To fill the still existing gap of documentation and theoretical engagement, in this thematic collection, the authors have gathered together voices from researchers and practitioners from around the world, with one overarching common approach of using a gender lens to examine the relationship between humans and aquatic resources. Drawing on Donna Haraway’s classic feminist concept of situated knowledges, they examine the many and varied approaches researchers are using to engage with the intersection of gender and fisheries.
Beginning and ending with two reviews that examine where gender and fisheries has come from, and where it is going, this thematic issue includes case studies from 10 countries, engaging in the topic at various scales (individual, household, national, institutional etc.), and using multiple methodological approaches.

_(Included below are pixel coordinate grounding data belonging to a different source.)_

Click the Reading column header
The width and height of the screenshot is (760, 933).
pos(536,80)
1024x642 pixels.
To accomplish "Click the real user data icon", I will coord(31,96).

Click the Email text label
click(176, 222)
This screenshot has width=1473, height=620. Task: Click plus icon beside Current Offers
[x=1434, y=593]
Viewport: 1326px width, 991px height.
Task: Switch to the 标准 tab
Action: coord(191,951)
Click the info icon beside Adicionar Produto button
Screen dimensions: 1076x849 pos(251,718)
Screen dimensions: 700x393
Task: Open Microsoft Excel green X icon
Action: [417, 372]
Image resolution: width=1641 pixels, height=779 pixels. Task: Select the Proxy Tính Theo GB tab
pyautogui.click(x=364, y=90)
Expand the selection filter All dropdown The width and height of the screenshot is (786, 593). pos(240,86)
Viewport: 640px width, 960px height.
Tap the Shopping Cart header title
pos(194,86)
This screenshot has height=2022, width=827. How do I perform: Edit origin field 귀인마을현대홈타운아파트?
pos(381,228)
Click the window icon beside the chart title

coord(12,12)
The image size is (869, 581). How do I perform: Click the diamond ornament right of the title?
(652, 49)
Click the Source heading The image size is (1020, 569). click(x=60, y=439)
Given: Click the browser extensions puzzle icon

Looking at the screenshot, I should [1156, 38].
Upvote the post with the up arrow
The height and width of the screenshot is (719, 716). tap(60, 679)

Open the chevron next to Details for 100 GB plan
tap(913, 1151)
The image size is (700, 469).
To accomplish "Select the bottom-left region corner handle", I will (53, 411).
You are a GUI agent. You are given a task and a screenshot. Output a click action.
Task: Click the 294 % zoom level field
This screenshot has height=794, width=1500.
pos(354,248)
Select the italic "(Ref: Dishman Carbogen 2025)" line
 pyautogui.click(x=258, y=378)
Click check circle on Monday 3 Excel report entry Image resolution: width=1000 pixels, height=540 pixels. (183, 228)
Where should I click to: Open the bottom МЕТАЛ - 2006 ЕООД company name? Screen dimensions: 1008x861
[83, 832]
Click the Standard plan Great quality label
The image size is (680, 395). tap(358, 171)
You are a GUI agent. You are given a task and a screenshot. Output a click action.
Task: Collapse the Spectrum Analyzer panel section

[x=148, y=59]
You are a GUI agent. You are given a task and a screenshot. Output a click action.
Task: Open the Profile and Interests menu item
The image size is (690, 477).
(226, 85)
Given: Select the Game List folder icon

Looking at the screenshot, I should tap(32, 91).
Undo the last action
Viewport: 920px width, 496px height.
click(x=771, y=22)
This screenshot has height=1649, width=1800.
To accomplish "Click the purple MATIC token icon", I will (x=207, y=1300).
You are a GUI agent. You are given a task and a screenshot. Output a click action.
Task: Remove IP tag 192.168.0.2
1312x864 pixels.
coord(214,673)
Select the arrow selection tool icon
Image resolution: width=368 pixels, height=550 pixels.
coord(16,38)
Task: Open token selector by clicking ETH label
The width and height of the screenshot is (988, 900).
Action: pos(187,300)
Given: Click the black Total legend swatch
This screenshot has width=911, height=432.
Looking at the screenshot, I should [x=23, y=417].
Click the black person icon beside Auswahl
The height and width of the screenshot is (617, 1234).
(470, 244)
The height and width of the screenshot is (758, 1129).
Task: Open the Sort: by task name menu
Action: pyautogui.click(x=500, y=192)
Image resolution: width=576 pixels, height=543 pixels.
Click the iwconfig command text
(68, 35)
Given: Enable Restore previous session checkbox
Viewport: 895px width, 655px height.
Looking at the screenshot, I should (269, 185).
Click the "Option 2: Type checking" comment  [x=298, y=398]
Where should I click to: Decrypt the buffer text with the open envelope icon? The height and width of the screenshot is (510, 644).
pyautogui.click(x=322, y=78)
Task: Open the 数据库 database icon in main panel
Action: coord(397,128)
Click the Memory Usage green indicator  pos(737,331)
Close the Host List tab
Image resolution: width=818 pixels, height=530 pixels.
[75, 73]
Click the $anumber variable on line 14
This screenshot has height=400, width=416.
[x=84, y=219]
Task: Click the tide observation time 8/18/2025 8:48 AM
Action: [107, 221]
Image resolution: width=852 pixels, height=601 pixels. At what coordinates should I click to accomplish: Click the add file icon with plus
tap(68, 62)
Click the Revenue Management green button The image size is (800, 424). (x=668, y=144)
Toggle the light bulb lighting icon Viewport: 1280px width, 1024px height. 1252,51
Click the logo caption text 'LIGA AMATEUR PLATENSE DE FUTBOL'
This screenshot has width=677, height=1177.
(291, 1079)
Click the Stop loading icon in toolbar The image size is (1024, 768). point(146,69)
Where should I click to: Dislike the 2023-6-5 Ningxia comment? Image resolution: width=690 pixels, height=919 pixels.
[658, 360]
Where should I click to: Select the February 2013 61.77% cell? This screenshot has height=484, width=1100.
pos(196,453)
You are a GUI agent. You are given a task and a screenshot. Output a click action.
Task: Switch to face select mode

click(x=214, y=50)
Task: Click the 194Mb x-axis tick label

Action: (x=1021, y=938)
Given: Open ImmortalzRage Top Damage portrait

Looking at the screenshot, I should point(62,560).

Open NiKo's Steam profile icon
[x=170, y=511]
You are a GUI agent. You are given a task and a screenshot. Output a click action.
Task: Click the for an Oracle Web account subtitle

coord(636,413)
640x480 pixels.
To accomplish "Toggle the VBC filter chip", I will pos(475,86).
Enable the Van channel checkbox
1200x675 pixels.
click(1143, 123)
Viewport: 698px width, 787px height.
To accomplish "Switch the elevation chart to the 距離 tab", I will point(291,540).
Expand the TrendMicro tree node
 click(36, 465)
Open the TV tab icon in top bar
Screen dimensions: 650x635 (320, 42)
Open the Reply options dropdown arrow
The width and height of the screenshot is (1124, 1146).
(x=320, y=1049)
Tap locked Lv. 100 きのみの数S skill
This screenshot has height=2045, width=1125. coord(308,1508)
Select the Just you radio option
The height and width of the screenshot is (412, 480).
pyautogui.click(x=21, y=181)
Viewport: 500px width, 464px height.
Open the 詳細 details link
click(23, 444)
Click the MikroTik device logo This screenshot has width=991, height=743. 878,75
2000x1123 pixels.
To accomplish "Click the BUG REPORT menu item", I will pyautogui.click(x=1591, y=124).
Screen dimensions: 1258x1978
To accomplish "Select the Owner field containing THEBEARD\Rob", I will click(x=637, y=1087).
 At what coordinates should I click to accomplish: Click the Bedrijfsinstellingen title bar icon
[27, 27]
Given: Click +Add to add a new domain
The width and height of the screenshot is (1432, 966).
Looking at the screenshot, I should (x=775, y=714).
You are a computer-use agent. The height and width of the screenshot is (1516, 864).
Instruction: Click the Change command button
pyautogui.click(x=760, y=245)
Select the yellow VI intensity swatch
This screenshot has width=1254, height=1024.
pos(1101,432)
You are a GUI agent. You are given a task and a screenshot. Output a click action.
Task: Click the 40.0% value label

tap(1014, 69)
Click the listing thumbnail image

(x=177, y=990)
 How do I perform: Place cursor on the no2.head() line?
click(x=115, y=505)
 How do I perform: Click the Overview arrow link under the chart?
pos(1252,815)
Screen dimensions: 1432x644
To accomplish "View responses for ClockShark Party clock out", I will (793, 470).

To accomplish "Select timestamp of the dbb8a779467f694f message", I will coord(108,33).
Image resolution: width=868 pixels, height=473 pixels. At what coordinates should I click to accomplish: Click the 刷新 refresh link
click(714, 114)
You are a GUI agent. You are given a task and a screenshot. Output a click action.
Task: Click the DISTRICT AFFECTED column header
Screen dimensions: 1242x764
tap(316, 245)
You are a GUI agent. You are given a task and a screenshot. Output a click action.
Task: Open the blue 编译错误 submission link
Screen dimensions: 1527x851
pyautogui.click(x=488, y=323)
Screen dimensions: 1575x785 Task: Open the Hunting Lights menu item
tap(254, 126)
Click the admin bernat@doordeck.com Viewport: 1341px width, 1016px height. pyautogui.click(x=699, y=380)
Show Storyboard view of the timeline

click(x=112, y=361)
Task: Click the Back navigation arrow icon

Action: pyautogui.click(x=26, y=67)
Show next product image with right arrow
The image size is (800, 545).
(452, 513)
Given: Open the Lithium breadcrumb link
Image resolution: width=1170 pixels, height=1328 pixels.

Taken together, these pieces explore the mechanism by which women’s contribution to fisheries are overlooked and provide direct evidence to contest the persistent invisibility of women in fishing, fisheries labor, and fisheries decision-making. Going beyond the evidence of women’s contributions, the authors go further to examine different coastal contexts, intersectional identities such as age, and explore gender transformative approaches to fisheries development.
The two issues of this thematic collection have been supported by the Too Big To Ignore project and its cluster ‘Women & Gender in Fisheries‘ (the Social Sciences and Humanities Research Council of Canada grant #895-2011-1011) and the Working Group “Gendered Seas” of Ocean Past Platform (OPP) IS1403 COST Action, of European Cooperation in Sciences & Technology.
Articles
Situated transformations of women and gender relations in small-scale fisheries and communities in a globalized world
Frangoudes, Katia, Siri Gerrard and Danika Kleiber
On the power of a spatial metaphor: Is female to land as male is to sea?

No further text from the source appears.